Figure 1. Model of the canonical pathway of eukaryotic translation initiation.

This pathway is divided into eight stages (2–9), which follow (1) recycling of post-termination complexes to yield separated 40S and 60S ribosomal subunits, and result in formation of an 80S ribosomal initiation complex in which Met-tRNA^Met_i is base-paired with the initiation codon in the ribosomal P-site and which is competent to start the elongation stage of translation. These stages are: (2) formation of the eIF2•GTP/Met-tRNA^Met_i ternary complex; (3) formation of a 43S preinitiation complex comprising a 40S subunit, eIF1, eIF1A, eIF3, eIF2•GTP/Met-tRNA^Met_i and probably eIF5; (4) mRNA activation, during which the mRNA cap-proximal region is unwound in an ATP-dependent manner by eIF4F with eIF4B; (5) attachment of the 43S complex to this mRNA region; (6) scanning of the 5’UTR in a 5’→3’direction by 43S complexes; (7) recognition of the initiation codon and 48S initiation complex formation, which switches the scanning complex to a ‘closed’ conformation and leads to displacement of eIF1, permitting eIF5-mediated hydrolysis of eIF2-bound GTP and Pi release; (8) joining of 60S subunits to 48S complexes and concomitant displacement of eIF2•GDP and other factors (eIF1, eIF3, eIF4B, eIF4F and eIF5) mediated by eIF5B; and (9) GTP hydrolysis by eIF5B and release of eIF1A and eIF5B•GDP from assembled elongation-competent 80S ribosomes.

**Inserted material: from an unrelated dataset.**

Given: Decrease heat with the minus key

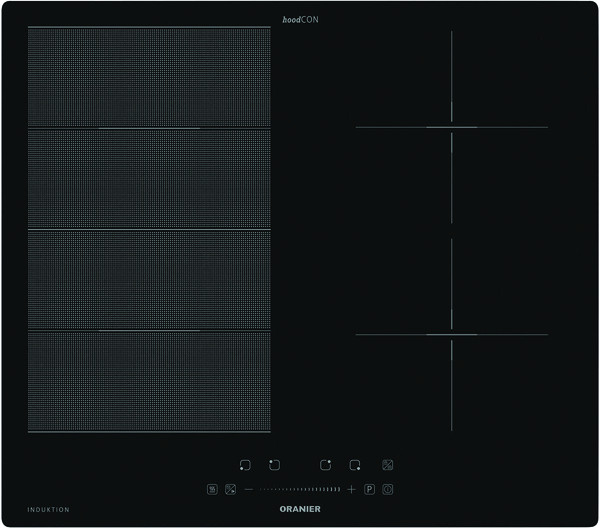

Translation is a cyclical process in which termination follows elongation, and leads to recycling (1) which generates separated ribosomal subunits. The model omits potential ‘closed-loop’ interactions involving poly(A) binding protein (PABP), eukaryotic release facto 3 (eRF3) and eIF4F during recycling (Supplementary information S5), and recycling of eIF2•GDP by eIF2B. Whether eRF3 is still present on ribosomes at the recycling stage is unknown.